Quel poids, dès lors, accorder à cette constante française de l’avant-premier tour qu’une dernière enquête d’opinion de l’institut BVA accrédite vendredi d’un réel impact, au vu du fléchissement des candidats du centre et du Front de gauche, crédités respectivement de 11 et 13% des voix? «Pas mal du côté de la droite classique, où Sarkozy reste en position de force, juge un chroniqueur, vétéran de plusieurs courses à l’Elysée. Moins à gauche, où les élus socialistes ont d’ailleurs reçu consigne de labourer les fédérations pour endiguer la «tentation Mélenchon.»

L’entourage de François Hollande confirme. L’ex-compagne du candidat Ségolène Royal, présidente de la région Poitou-Charentes, a insisté sur le risque de déperdition électorale lors d’une tournée récente. Martine Aubry, rivale lors des primaires, craint aussi une poussée mélenchoniste dans la région de Lille, la ville dont elle est maire et où François Hollande tiendra un grand meeting le mardi 17 avril.

D’autres facteurs, expliquent les experts électoraux français, compliquent en plus la donne.
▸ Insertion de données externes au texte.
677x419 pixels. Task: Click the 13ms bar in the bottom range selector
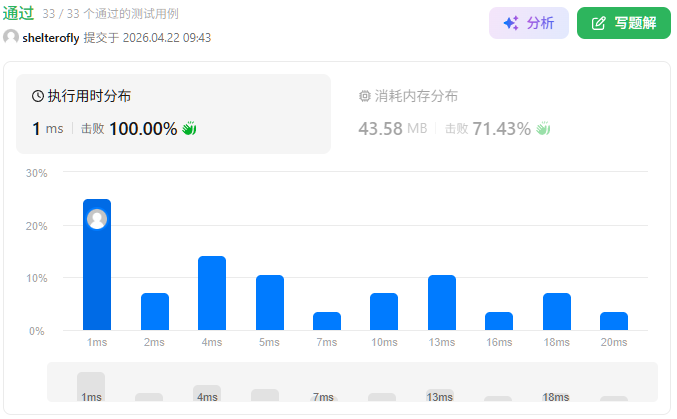[x=439, y=394]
Le réflexe du «vote utile» a, lors des derniers scrutins, bien mieux fonctionné dans les villes moyennes que dans les grandes agglomérations. «Il est plus facile de convaincre un notable ou un commerçant de province de ne pas risquer l’aventure électorale que de dissuader un étudiant ou un ouvrier au chômage de laisser exploser ses frustrations», commente le sociologue Dominique Wolton. Le calcul est vite fait: François Bayrou, candidat du centre, de la raison financière et de l’anti-establishment parisien, risque de pâtir davantage des injonctions sarkozystes au rassemblement que Jean-Luc Mélenchon, qui veut faire de son nom un synonyme de protestation.

A l’inverse, le ressentiment populaire anti-Sarkozy demeure un barrage aux ralliements, selon Gael Slimane, de l’institut BVA. «Voter Bayrou ou surtout Le Pen est un vote utile si l’on veut affaiblir le président sortant et l’obliger à composer au second tour», juge celui-ci. Pour preuve: son dernier sondage crédite la candidate d’extrême droite d’un score en hausse , à 15% des voix.